* **PROBLEM DESCRIPTION**: Identify every line in the data below that contains the string "width", and copy each of those lines. Matching is case-sensitive.

* **MATERIAL SHOWN**:
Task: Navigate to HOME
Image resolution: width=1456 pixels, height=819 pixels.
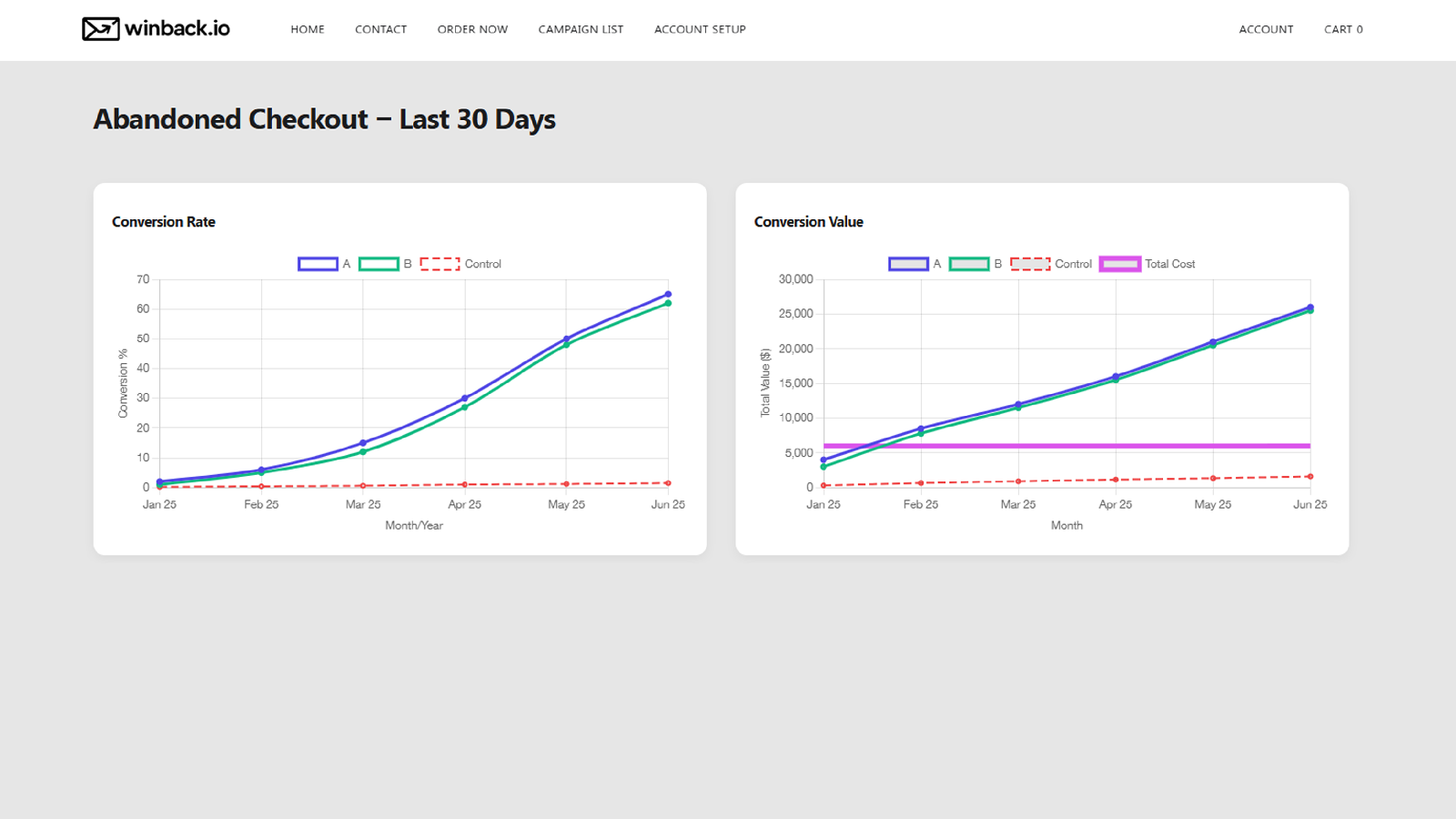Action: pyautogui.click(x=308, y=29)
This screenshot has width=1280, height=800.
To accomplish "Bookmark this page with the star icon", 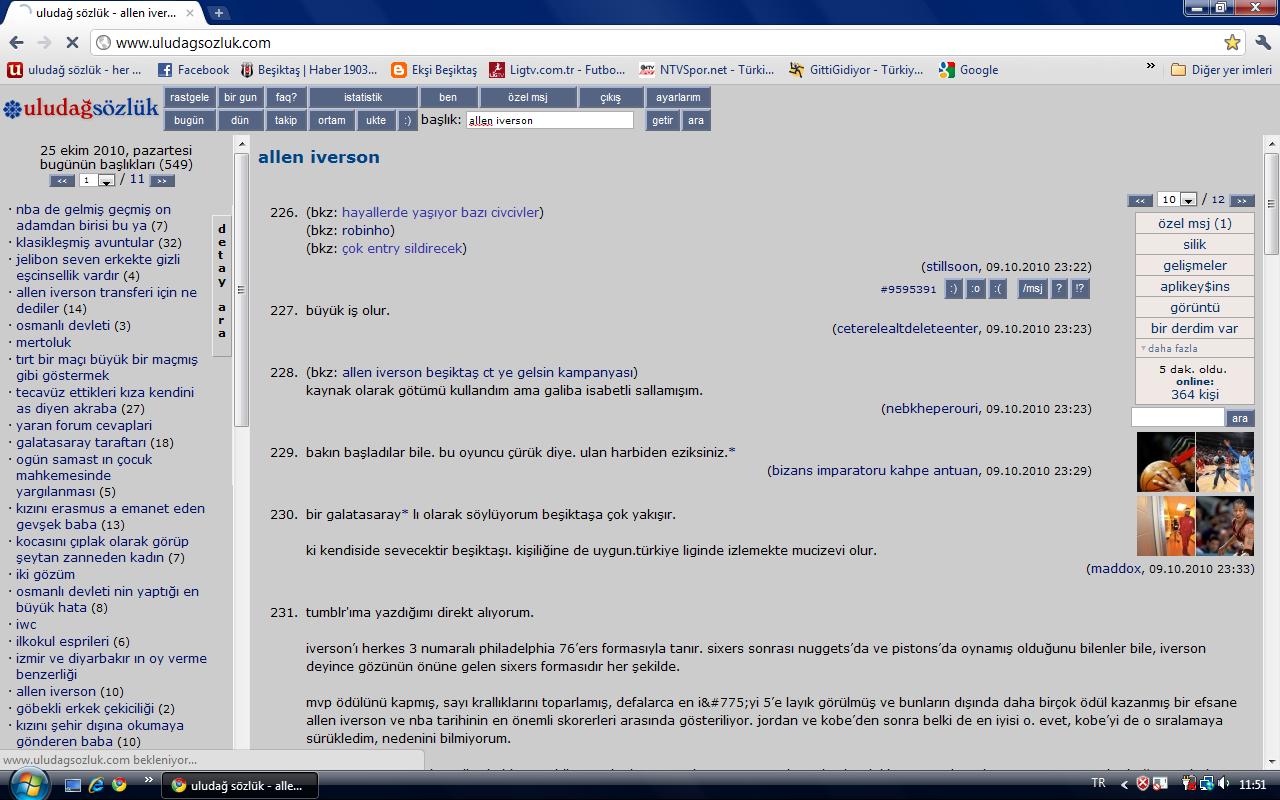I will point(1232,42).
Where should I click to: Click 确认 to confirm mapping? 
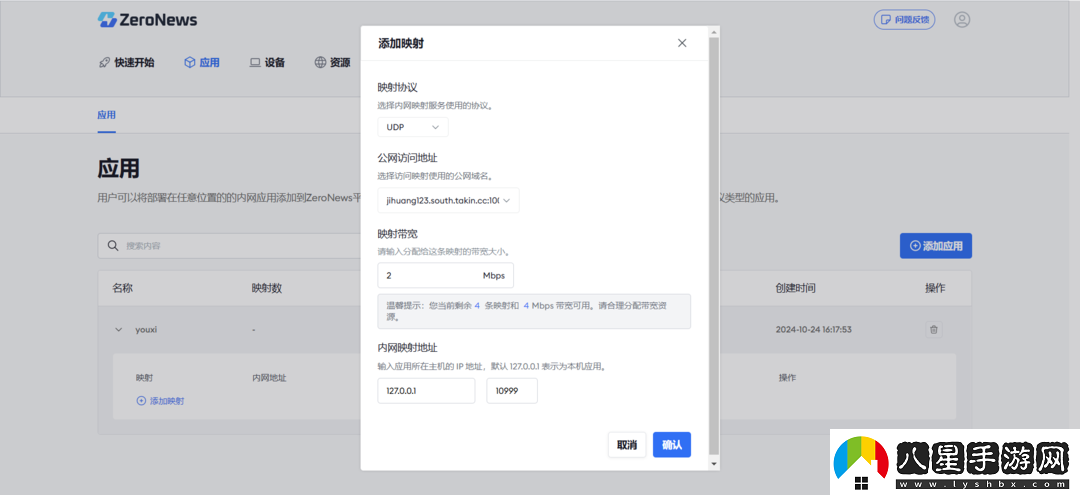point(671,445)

* **ANSWER IN FULL**:
Image resolution: width=1456 pixels, height=819 pixels.
This screenshot has width=1280, height=800.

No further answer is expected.